The AR15/M16 - Irritating practically everyone since 1960...
I couldn't resist the obvious line . If you're planning to do some refurb work , it makes sense to consider the possible mods while you're in the process . This is sure not my area of expertise , ( if I have one ) , but the link below may have some useful info , from a guy that knows a thing or two about amps .
There is an old saying, especially in the southern states: "If it ain't broke, don't try to fix it!"
My SB-200 has the original configuration and it works fine! The only thing that I did, when I "acquired it", was to replace the electrolytic capacitors and the diodes in the power supply. I recently obtained this particular SB-200 to finish the re-creation of my primary station from 1967 to 1972.
Thanks for the replies! I bought this amp last summer from a club stating it was in good operating condx. That was found to be true and I was happy with how well it worked.

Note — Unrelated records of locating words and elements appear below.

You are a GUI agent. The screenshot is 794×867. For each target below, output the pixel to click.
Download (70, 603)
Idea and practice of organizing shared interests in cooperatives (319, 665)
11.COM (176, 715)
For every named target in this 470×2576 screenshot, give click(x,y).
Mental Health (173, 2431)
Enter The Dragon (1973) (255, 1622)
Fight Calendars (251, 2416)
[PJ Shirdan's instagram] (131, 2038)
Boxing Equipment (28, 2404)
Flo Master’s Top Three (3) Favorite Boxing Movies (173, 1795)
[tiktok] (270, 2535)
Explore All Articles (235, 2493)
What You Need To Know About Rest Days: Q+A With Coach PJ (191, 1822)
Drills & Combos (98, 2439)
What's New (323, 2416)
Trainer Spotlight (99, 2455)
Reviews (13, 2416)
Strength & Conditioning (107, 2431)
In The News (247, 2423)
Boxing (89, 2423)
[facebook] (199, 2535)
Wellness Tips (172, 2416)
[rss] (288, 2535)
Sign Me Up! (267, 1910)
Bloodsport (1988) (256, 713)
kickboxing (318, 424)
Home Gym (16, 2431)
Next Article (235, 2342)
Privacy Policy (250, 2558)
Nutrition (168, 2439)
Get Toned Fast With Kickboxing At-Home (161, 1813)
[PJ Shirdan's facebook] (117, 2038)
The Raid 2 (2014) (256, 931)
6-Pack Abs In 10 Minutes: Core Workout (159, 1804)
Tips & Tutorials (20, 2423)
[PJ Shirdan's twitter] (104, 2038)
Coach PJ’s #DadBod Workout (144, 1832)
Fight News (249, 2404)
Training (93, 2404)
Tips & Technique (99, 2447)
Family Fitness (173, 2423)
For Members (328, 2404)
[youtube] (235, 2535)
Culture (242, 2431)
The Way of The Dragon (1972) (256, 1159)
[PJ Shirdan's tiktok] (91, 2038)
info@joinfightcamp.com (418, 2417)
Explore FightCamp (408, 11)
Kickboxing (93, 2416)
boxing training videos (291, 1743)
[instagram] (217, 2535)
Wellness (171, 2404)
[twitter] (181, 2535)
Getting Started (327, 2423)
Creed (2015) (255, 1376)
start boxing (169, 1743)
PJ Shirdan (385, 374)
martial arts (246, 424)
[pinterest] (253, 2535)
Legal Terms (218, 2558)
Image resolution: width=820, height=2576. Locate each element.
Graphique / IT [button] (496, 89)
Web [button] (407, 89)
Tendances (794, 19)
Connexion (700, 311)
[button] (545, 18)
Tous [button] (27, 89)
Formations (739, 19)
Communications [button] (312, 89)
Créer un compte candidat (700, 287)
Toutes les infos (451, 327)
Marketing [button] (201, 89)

I did however decide to refurb some of its components such as caps, resistors, diodes, etc. that are well described by hams who authored mods found on the internet. I also incorporated such mods as the Harbach Soft Start and Soft Key. I have not as yet done anything to the power supply pcb or its components but I may decide to also replace the ps with the improved Harbach PS pcb/components. I think by giving this amp a little tlc can't hurt it any. If my question about the suppressor circuits seems dumb then by all means, ignor it and forgive me for sounding stupid. I'd rather ask then guess. Thanks to all who reply!
There is a whole lot of nonsense passed around about parasitic suppressors. It has almost become one west coast ham's sole purpose in life to say all the manufacturers from Alpha through Collins through Yaesu are in some giant conspiracy to use bad suppressors. He of course has the only cure, and if you send him money he will supply the only cure. :-)
Very few problems relate to parasistic suppressors. The only time there is a problem is when something breaks, like a resistor goes off value. Changing the entire design of something that works for 40 years, just because a carbon resistor subjected to constant very high temperatures while operating goes off value, is not a good idea. Replace any bad parts.
The LAST thing I would do to an SB200 is change to a hairpin suppressor.
When you are all done with all those nice mods and fancy updates to the SB200, you will have an SB200 that lasts and works just about like the original unit. If thousands of them worked fine and lived 40 or 45 years without the mods, don't expect to see much of a change.